In many ways the book is a model - it is highly readable, yet without making any concessions; it is also tightly organised and highly informative. The bibliographical references supplied by the author are reasonably abundant, although those to secondary litera­ture appear in footnotes, whereas a separate bibliographical section is reserved for « primary literature and translations. » Naturally the book has specifically the German reader in mind, but this does not appreciably reduce its interest or usefulnes to others. Above all it is the author's wide-ranging acquaintance with the Jewish sources which commends and distinguishes it. At the same time it leads one to reflect regretfully on how often comparable learning is not present in those who speak of Judaism or Jewish-Christian relations, resul­ting in the most frightful generalisations.

The best part of the book is surely its ample treatment of the question of God, of Deus Unus, which it would locate at the very heart of the Christian-Jewish encounter. This takes up most of the fifth and last chapter, entitled, « Christliche Lehren in jiidischer Perspektive und jiidische Lehren in christlicher Perspektive, » and which in turn covers most of the second half of the book (96-157). The non-specialist reader, Christian or Jewish, will find it leading him to reconsider fa­cile stereotypes of the Jewish position, which would make it out to be absolutely innocent of any attempt to reconcile the unity and unicity of God with admitting distinctions that are not simply quoad nos, or merely nominal. Nonetheless I do think that, in the process, considerations of Jewish Esoterik are carried to lengths not really commensurate either with their relation to recognisably normative Jewish religion, or with their actual importance for Jews in the present. Contrary to the author's impression (124), Qabbala is theolo­gically and religiously of little moment in Judaism today, except in the case of some small circles, or as a subject of purely scholarly research.

● Requirements:
1. Answer these questions from the book review:
(a) Where does the book put its references to secondary literature?
(b) What page range does the review give for the fifth and last chapter?
(c) In what cases does the reviewer allow that Qabbala matters in Judaism today?
2. Write the next part of the book review, picking up after its final sentence.
The listing has no connection to the book review.

● Recorded data:
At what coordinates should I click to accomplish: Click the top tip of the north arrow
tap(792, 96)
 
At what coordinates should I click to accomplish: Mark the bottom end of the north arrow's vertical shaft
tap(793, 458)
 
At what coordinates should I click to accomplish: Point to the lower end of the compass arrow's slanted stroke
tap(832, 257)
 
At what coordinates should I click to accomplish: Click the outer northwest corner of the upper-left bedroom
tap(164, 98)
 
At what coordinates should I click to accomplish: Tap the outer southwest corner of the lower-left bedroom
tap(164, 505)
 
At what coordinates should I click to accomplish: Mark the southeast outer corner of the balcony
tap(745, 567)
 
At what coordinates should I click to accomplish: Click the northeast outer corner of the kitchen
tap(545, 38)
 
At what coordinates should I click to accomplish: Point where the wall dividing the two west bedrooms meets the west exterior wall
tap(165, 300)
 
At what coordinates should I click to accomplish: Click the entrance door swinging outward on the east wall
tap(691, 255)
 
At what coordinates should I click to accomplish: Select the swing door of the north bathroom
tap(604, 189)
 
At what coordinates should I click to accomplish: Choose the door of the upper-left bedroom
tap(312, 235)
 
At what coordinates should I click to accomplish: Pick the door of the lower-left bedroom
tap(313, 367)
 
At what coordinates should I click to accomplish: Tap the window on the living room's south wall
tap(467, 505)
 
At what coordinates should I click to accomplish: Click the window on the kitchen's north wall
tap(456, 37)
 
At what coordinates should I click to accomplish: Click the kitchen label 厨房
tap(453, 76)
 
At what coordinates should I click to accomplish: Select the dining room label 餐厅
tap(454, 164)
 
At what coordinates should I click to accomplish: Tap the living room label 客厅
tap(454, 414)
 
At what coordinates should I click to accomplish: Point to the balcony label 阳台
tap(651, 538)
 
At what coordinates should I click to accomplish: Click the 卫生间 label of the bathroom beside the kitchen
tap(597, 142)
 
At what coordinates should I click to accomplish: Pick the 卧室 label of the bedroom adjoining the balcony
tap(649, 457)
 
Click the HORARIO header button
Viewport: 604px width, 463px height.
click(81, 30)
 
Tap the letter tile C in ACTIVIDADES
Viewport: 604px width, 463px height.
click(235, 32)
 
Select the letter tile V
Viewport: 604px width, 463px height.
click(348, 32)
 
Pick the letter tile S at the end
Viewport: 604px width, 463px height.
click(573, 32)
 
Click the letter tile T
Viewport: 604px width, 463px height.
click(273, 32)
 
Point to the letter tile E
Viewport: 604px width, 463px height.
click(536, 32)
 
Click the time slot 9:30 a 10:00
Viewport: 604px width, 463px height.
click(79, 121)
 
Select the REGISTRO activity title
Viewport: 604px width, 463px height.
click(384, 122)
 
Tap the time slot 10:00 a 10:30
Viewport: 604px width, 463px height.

● Answers to the tasks:
1.
(a) In footnotes.
(b) Pages 96-157.
(c) In some small circles, or as a subject of purely scholarly research.

2.
The author probes inconclusively (?)  the question of whether Arian Christology (and Theo-logy) might not have been more palata­ble to Jews than Nicene orthodoxy. At the deepest level of conscious and reflexive principle, the answer must surely be that the exact opposite ought to be the case:  Upon careful examination it will be seen that a single, powerful theological principle guided the clarifi­cation and definition process of both Judaism and Christianity in the first centuries of the Christian Era, namely that the «infinite quali­tative distance » (Kierkegaard) between Creator (God) and creatures, mere creatures, is such as to exclude any suggestion of « intermedia­te »beings or states. Christianity clarified decisively that homoiousios is therefore impossible, and that consequently Christ is either hotnoou-sios with God (the Father) or is not at all of any transcendent signi­ficance. Judaism too was at the same time engaged upon a severe pruning away from the tradition of extravagant apocalyptic and an-gelology-angelolatry, to crystallise eventually as what is known as «Rabbinical Judaism,» in accordance with the same principle. Ironi­cally it may have been — must have been — its proximate contact with heretical Jewish Christianity and its « intermediate » Christology that was responsible for the vehemence of its rejection of Christianity, rather than direct confrontation with the orthodox tradition. Indeed that tradition, as eventually defined by Nicaea-Chalcedon, and use­fully presented in the later Quicumque vult (« Athanasian ») Creed, fully safeguards precisely the principle that Judaism has ever been anxious to defend. All of this  suggests  a line of investigation  far removed from certain opinions of « received wisdom » on the matter, and very much worth pursuing.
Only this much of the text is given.